I'll leave Mike to describe the day in his own words:-

"I managed to worm and sneak my way through the crowd to get access to the shoreline docks, where I waited in anticipation for "America" to be unveiled. My wait was rewarded, as she was towed along the waterfront to the ramp for a recreation of the actual Christening back in 1914. With actors dressed in period attire, the America was rechristened and then turned around. The twin OX-5 Engines started on the first pull, and the sound was absolutely spine tingling. Twin OX-5's with the noise from the props, took you right back to 1913 when tests were being carried out on Keuka Lake by Glenn Curtiss. Unfortunately, all America could do this year was taxi around. The wind was a bit too high for a first flight, plus the reproduction weighed in at over 500 pounds more than the original. The original America was also powered by two Curtiss OXX-6 engines, which developed 110 HP each, as opposed to the 90 HP OX-5's fitted. The museum has two OXX-6 engines that were supposed to be rebuilt and installed in time, but the machine shop doing the work never completed them in time, so the OX-5's were fitted for the unveiling. It still looked and sounded wonderful, and watching her taxi around in front of the crowd, she looked like she was in one/half of her element. Next year, with new engines a and a diet, this grand lady should be able to take to the air and be in her other half.

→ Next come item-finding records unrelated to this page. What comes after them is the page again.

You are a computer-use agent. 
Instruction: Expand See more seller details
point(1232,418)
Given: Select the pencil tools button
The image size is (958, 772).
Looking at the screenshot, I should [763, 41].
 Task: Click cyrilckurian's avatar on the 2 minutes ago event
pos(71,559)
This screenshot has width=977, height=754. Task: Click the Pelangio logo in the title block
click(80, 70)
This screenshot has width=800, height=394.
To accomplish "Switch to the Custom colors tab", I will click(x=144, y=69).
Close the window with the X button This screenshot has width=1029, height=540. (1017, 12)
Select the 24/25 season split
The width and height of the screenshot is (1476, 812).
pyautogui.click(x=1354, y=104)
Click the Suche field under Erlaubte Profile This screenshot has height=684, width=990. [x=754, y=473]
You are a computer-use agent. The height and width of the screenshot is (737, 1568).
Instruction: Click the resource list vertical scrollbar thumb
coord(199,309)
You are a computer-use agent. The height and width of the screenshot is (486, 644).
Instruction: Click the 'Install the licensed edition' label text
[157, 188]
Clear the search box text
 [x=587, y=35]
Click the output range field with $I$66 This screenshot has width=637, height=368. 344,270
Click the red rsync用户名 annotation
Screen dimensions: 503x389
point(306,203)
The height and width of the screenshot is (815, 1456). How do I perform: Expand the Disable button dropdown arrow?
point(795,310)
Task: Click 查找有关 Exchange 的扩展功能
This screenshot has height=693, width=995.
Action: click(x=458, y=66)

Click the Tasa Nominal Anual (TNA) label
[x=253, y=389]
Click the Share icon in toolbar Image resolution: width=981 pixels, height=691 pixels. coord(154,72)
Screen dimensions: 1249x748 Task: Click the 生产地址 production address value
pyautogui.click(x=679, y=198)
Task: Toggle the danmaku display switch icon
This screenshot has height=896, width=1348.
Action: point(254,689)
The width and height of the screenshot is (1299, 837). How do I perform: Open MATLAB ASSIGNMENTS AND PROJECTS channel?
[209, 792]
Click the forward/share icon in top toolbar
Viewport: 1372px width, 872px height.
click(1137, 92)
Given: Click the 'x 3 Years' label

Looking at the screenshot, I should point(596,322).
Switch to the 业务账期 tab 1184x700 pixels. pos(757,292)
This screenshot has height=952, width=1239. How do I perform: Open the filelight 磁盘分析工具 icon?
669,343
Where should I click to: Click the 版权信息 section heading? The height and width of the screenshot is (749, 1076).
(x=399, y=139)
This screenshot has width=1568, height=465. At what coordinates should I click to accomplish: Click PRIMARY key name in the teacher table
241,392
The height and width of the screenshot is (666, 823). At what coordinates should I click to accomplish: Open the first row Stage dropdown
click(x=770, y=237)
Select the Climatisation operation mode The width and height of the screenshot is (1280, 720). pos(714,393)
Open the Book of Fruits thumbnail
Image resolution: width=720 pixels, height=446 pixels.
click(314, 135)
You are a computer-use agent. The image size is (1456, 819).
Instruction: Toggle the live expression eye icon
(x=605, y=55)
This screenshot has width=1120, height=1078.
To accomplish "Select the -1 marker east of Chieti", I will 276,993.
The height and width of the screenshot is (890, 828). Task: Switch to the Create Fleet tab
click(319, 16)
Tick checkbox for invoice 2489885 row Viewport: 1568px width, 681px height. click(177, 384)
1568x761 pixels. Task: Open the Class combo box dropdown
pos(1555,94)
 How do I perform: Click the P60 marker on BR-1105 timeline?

Although she is a fairly large aircraft, as I looked at her and pondered what her original role was, I couldn't help but think that she probably would not have been able to complete the trip. When you consider it took 4 NC series of boats to make the Atlantic crossing in 1919, each with 4 engines each, and twice the size, and only one of them made it, I don't think America would have been able to complete the trip with just the two engines and limited size that she is. It doesn't matter though, because she's still a beautiful airplane, and the Curtiss Museum's dedicated staff of volunteers and craftsmen have built a replica that is both visually stunning, and still captures the look and the era of the machines we take for granted now, 93 years later".

Our grateful thanks goes to Mike and his family for the extensive time and trouble taken to bring us all this exclusive gallery. Many thanks, Mike.